Action item: Count every line of the data that includes "point". State only the number.
(Beginning of Given records)
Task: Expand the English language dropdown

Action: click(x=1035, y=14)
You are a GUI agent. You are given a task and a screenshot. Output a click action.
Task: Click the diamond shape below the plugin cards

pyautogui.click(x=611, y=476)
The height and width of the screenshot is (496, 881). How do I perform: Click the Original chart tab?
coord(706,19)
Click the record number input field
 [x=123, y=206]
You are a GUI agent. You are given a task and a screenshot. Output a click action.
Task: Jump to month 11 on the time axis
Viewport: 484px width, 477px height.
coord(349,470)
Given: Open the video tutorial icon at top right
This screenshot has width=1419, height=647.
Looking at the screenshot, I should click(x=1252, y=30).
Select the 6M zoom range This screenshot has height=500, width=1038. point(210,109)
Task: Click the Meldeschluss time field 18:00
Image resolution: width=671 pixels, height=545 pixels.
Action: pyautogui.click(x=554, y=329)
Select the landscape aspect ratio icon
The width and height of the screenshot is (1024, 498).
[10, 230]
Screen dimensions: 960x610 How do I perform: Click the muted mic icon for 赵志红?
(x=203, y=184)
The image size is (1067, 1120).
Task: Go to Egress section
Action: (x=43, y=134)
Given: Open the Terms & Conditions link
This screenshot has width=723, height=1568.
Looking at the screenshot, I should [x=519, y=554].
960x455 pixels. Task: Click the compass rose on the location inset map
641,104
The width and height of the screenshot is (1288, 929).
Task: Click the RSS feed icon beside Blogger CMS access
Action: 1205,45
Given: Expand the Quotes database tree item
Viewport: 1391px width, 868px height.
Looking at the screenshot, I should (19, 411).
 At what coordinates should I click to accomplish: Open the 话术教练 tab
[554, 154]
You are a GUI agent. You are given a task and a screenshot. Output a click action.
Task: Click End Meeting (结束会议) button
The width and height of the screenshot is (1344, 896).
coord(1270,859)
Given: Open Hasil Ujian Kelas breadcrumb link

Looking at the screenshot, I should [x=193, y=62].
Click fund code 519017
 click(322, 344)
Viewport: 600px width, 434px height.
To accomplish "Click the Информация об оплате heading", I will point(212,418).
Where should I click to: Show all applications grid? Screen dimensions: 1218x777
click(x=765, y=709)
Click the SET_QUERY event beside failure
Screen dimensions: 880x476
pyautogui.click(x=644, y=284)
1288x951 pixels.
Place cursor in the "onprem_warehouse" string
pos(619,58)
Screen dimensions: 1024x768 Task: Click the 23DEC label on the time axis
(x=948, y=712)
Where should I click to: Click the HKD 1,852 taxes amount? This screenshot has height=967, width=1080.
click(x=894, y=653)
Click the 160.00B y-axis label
(End of Given records)
Result of this exercise: 2